■ **LISTED ENTRIES**:
-- -- --

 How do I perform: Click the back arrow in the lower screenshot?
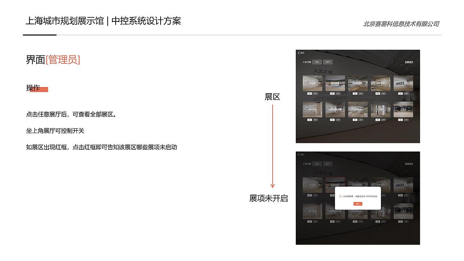click(x=299, y=154)
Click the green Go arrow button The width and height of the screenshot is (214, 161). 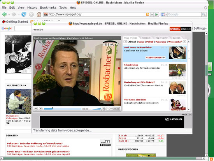point(157,14)
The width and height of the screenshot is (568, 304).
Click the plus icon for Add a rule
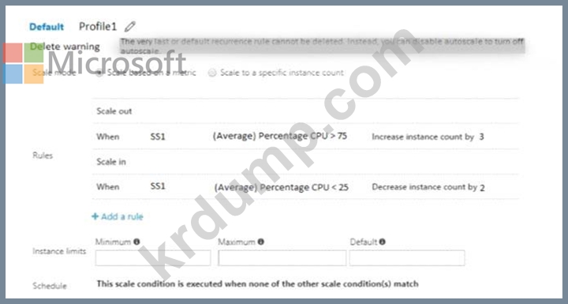coord(95,216)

-- -- --

■ **DESCRIPTION OF THE TASK**:
Copy out the stretch of the listing from the line containing "The width and height of the screenshot is (568, 304)." through the end of the listing, leaving out the pictures.

■ **SOLVED PROBLEM**:
The width and height of the screenshot is (568, 304).
Click the plus icon for Add a rule
coord(95,216)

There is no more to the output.